Now it works but still need more investigation. Then I want some help
who can test the patch and/or who can make any suggestion for this
project.
I attached the patch and sample coding to use the patch.
Who can not extract the patch can refer to the following URL:
http://shimizu-lab.et.u-tokai.ac.jp/~nshimizu/index.html
Thank you in advance,
Naohiko Shimizu.
The document of the patch:
The Alpha architecture defines Granularity Hint(GH) bits in the
Page Table Entry(PTE). If these bits are set to non-zero value,
it supply a hint to translation buffer implementations that
a block of pages can be treated as a single larger page.
It means that even if we don't have variable length page mechanism,
we will have the opportunity to reduce translation misses.
For the large working set HPC applications the performance
degradation caused by the translation misses should be avoided.
Then if we can use this feature, many HPC applications will be
appreciated.
To simplicity, my first patch is only experimental level.
(Of course, it will appears only when the EXPERIMENTAL flag is y).
For safty of normal programs, I designed it to work only under the
following conditons.
1) Memory is locked with the "mlock_all" system call (MCL_FUTURE).
2) The program calls "brk" system call to allocate memory. Usually,
"malloc" call the "mmap", then there is little chance for these
unwanted programs happen to use this feature.

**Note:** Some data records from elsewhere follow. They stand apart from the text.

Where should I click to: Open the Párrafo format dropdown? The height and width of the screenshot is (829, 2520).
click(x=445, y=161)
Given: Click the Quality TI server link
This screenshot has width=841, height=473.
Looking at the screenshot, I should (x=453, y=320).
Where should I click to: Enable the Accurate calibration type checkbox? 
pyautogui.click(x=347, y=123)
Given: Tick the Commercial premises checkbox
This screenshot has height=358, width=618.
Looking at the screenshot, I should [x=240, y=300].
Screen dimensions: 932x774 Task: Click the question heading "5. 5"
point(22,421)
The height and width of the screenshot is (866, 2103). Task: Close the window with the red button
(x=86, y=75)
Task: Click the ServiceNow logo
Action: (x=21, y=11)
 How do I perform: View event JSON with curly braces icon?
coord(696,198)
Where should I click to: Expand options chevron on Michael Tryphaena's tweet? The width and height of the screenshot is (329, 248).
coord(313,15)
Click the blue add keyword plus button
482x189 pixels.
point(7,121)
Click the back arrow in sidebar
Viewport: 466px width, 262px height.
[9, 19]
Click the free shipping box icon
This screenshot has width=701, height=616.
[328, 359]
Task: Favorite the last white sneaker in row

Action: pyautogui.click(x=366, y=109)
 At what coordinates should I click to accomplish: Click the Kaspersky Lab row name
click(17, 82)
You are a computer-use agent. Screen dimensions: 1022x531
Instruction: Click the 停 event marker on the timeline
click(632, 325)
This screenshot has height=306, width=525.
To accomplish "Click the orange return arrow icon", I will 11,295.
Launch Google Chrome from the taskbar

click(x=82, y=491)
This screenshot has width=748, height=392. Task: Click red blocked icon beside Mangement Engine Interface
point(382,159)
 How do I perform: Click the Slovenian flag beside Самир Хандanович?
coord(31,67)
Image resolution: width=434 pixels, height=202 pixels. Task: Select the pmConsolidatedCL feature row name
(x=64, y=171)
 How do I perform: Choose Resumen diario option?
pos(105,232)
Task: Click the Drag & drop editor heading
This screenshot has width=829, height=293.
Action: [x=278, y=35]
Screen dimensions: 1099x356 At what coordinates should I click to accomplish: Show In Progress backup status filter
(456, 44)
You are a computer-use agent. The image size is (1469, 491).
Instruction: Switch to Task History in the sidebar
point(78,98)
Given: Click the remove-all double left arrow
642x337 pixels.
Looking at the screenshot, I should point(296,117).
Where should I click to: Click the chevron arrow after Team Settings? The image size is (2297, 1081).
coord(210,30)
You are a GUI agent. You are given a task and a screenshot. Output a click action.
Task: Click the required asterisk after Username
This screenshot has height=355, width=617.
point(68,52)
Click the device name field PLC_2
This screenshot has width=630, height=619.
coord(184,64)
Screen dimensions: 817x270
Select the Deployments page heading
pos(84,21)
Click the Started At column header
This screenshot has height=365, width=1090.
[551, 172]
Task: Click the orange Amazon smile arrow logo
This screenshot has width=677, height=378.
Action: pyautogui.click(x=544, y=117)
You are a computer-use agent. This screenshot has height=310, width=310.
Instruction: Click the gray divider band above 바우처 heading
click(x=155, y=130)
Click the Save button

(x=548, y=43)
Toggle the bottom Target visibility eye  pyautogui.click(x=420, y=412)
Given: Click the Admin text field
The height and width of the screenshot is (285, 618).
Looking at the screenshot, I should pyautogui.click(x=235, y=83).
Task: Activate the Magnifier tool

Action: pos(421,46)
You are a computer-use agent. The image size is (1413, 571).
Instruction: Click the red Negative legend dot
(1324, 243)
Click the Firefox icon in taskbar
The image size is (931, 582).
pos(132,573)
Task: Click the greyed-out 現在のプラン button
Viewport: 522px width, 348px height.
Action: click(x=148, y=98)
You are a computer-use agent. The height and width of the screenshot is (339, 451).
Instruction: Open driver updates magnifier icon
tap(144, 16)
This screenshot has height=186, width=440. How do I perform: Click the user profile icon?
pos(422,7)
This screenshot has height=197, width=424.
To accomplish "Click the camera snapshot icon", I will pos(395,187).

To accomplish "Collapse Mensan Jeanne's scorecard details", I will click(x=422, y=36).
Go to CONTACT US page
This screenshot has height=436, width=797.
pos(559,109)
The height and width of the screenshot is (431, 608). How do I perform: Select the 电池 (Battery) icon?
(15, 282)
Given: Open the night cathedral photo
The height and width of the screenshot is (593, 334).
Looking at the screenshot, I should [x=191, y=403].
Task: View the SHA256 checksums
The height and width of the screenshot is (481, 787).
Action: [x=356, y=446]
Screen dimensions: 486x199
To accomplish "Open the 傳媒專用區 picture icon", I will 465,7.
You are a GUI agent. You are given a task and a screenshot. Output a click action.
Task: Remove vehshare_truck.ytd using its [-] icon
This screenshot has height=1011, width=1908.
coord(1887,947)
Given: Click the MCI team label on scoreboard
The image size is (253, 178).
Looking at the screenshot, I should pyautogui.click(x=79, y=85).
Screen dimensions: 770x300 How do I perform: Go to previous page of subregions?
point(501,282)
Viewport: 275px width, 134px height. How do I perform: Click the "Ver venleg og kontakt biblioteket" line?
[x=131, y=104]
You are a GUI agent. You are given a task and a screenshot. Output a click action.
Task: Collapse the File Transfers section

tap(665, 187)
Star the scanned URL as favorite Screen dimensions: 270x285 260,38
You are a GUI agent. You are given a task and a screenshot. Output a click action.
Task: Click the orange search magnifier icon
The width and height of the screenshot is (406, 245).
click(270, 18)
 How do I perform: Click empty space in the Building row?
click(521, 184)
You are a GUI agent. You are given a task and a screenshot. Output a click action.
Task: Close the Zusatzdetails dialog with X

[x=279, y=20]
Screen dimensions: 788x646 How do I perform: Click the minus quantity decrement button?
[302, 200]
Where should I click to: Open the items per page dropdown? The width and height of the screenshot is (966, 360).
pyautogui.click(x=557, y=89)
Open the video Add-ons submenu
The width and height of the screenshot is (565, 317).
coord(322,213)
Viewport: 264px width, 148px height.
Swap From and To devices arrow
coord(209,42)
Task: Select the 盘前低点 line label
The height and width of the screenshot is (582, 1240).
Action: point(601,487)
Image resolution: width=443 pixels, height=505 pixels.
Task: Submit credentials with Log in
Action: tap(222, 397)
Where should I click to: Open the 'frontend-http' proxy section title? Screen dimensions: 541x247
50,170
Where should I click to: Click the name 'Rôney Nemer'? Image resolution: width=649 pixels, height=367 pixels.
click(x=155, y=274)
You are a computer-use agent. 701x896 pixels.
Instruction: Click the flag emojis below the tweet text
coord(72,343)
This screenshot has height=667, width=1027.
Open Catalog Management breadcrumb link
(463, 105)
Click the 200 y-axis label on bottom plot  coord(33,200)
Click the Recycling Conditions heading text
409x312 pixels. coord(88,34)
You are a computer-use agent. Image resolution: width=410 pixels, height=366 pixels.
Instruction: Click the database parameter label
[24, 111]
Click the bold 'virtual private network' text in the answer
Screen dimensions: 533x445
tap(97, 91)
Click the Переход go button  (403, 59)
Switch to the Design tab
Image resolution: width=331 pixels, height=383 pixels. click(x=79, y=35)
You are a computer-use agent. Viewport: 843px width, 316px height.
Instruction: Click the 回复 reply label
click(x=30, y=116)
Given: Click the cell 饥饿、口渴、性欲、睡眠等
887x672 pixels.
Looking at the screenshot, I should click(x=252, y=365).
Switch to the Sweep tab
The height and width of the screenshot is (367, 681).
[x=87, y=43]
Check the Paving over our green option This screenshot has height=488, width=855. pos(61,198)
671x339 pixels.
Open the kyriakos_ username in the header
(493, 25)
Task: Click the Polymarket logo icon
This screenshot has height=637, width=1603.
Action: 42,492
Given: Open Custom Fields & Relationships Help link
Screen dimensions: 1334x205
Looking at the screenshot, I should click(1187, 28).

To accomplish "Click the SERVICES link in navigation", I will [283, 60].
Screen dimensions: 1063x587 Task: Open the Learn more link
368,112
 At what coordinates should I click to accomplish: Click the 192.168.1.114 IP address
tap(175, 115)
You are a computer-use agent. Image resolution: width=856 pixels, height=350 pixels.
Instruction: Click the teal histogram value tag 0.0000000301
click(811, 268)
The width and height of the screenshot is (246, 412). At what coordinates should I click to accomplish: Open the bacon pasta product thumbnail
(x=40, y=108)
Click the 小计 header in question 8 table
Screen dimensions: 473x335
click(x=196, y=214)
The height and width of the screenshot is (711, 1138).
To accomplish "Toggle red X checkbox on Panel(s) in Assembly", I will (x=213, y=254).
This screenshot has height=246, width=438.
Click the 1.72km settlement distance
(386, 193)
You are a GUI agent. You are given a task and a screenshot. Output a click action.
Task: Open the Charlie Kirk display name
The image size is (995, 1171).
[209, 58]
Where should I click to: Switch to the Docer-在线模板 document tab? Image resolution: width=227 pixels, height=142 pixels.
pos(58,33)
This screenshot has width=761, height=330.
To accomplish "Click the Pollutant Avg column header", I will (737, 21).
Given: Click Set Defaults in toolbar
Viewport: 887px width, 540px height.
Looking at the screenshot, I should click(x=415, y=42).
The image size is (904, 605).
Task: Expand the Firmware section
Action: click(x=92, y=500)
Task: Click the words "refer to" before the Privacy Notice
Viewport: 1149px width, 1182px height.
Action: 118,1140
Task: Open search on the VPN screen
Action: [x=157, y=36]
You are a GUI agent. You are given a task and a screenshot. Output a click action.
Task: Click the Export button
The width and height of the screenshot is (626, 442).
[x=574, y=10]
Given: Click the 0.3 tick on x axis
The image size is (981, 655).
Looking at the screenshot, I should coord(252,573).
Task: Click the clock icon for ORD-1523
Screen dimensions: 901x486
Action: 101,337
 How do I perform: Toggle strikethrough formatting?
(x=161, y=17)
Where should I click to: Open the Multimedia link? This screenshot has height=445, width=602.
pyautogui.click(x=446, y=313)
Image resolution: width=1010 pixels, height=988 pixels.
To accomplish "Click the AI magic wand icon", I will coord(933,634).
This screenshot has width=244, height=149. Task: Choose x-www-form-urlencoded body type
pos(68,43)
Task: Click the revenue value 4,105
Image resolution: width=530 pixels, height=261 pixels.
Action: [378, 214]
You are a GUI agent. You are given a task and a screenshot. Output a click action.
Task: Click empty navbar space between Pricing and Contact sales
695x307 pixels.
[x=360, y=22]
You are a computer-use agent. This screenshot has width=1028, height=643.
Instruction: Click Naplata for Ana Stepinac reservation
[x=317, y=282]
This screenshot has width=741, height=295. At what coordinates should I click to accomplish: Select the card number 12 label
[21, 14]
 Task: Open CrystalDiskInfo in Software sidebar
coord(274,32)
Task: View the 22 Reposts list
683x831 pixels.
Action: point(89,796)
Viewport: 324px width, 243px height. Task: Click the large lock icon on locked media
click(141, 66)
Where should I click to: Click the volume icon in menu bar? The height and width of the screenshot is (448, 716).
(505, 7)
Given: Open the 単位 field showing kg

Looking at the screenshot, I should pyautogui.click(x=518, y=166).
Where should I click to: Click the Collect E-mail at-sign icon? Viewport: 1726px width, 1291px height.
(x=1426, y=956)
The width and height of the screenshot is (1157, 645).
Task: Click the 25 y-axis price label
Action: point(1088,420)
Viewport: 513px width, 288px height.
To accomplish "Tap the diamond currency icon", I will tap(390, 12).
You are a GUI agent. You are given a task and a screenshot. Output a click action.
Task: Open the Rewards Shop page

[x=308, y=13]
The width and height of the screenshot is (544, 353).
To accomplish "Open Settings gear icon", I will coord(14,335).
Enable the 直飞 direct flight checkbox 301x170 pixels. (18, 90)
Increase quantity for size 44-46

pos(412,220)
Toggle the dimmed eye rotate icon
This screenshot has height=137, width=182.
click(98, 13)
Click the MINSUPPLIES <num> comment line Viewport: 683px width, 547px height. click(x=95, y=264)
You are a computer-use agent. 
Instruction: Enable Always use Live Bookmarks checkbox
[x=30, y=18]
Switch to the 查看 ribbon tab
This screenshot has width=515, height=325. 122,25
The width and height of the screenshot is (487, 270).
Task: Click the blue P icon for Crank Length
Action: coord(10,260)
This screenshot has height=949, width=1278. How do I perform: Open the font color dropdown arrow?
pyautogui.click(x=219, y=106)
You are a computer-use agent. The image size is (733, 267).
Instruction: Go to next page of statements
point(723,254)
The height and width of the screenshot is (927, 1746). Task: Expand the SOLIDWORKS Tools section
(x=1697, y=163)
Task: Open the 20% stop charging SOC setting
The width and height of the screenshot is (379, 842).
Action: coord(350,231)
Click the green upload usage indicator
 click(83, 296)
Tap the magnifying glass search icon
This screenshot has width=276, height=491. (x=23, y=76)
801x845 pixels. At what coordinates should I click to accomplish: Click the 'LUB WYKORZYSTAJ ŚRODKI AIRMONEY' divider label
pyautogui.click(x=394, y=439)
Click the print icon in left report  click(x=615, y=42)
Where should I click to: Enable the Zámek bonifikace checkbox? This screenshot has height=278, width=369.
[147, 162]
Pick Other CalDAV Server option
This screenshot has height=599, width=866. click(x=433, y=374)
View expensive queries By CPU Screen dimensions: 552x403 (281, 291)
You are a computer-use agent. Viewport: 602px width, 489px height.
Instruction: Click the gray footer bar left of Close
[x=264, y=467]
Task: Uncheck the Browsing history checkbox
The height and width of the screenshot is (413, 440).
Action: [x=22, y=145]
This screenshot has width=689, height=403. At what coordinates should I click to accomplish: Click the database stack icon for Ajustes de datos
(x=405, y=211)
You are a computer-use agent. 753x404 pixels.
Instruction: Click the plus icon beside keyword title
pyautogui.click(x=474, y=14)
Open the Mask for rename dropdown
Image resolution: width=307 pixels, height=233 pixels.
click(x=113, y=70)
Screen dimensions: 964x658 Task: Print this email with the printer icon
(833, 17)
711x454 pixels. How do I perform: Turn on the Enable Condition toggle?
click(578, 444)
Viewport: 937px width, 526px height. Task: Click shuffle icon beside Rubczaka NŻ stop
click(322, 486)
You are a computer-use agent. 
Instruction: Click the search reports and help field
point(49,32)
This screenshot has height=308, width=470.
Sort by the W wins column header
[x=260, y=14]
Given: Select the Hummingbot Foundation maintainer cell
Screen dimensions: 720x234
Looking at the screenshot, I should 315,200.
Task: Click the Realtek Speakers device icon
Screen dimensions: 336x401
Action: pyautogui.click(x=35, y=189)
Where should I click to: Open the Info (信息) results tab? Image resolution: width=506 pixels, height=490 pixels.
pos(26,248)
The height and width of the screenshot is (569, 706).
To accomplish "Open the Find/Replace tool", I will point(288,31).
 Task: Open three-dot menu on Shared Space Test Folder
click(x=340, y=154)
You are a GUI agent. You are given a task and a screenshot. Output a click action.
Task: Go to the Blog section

The lacked features for release level are:
1) When the PTE with GH bit is modified, all the PTEs in
that block should be modified, or GH bit in the block shuold be
cleared.
(I think I can avoid this with the memory lock, but it is not
complete
and it is not so useful because only root can use mlock system
call.)
2) We should have special system call to allocate real memory? Or we
should allocate within the normal call with some heuristic hints?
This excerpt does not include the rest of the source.